Travelling through Guidebooks
Reading and Remembering Imagined Topographies of Nicosia
DOI:
https://doi.org/10.7480/writingplace.2.2653Keywords:
Guidebooks, Topography of Amnesia, Spatial Practices, Nicosia, TravellingAbstract
This article presents a journey through the divided city of Nicosia on the island of Cyprus by confronting its dominant representations in guidebooks dating back to 1960s with my personal urban experience in the northern part of the city, and placing these readings in the context of the delicate political history of the city. This approach provides an account of the extant, the constructed as well as the subjectively remembered and imagined spaces of the city. The act of reading books includes spatial and temporal activities: following the lines, stopping at certain words, jumping through paragraphs, searching for certain images and turning the pages back and forth. These activities, in the case of guidebooks, may evoke spatial memories of textures, lights, sounds, streets, buildings and people. Travelling through the different representations of sites in the guidebooks, and mapping this activity of reading, enabled me to lay out the ways in which traditional guidebooks cause a kind of topographical amnesia by privileging dominant knowledge in relation to places and decontextualizing other knowledges.

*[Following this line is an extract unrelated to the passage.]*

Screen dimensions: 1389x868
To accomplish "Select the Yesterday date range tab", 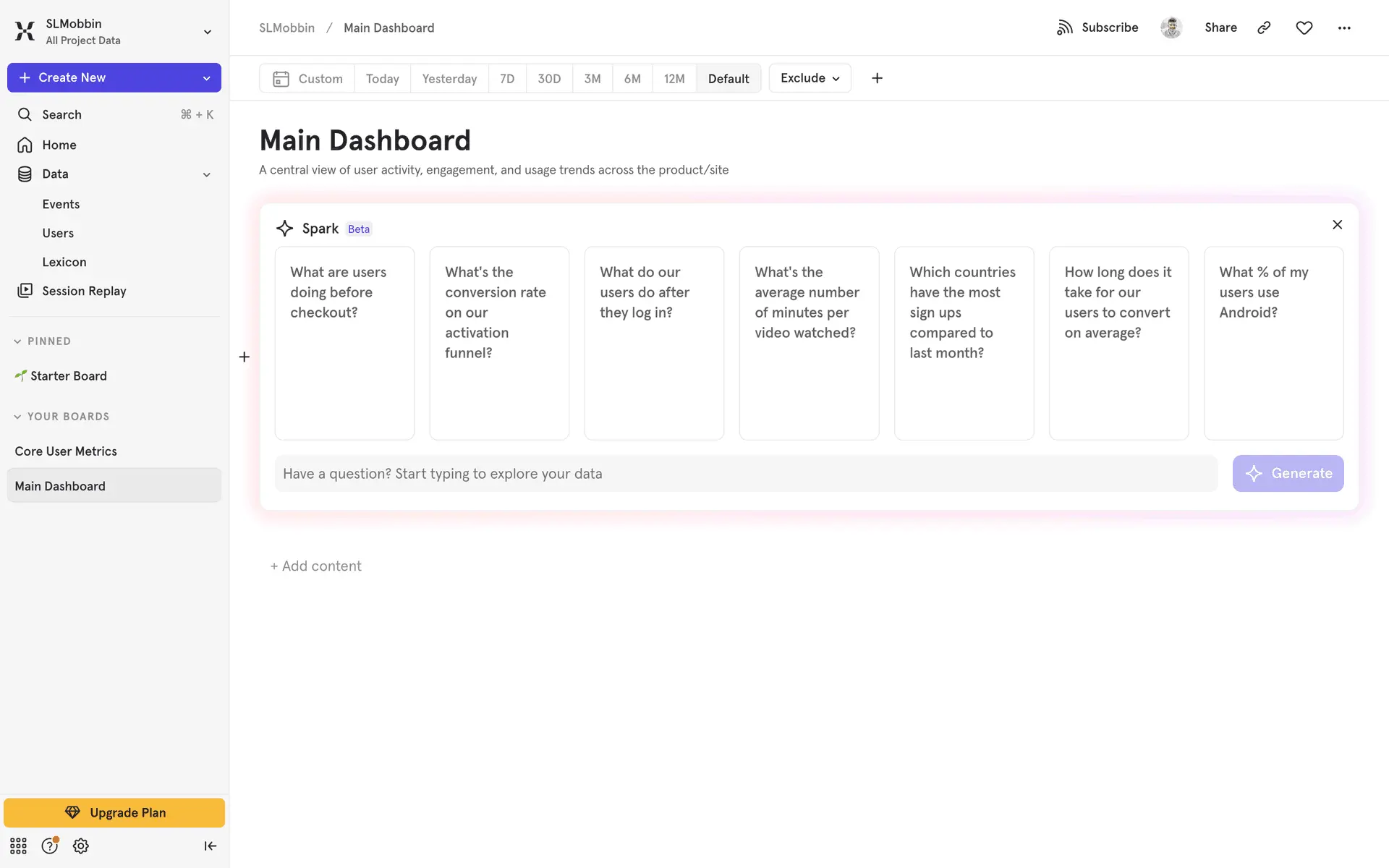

I have used this multiple reading as a critical topographical practice that can question and dismantle the fixed representations in the guidebooks. Such a critical topographical practice is indeed a practice of writing place, referring to the word’s etymological meanings: toposfor ‘place’ and graphe for ‘which writes’ or ‘is written’. This topographical practice critically and subjectively relates knowledge to place and time. It offers the possibility for me – as a traveller and researcher – to temporarily appropriate real spaces and sustain other future spatial possibilities. With the following pieces of writing about sites in Nicosia, I propose possible but partial narratives of places, which are alternative to the officially acclaimed interpretations present in the guidebooks. My alternative narratives of places offer imagining the ground of the controlled buffer zone as unfixable, dead ends as spaces resisting dichotomies of centre-margin, public-private, and local-occupier, and envisioning the horizon as a continuous extension of boundaries.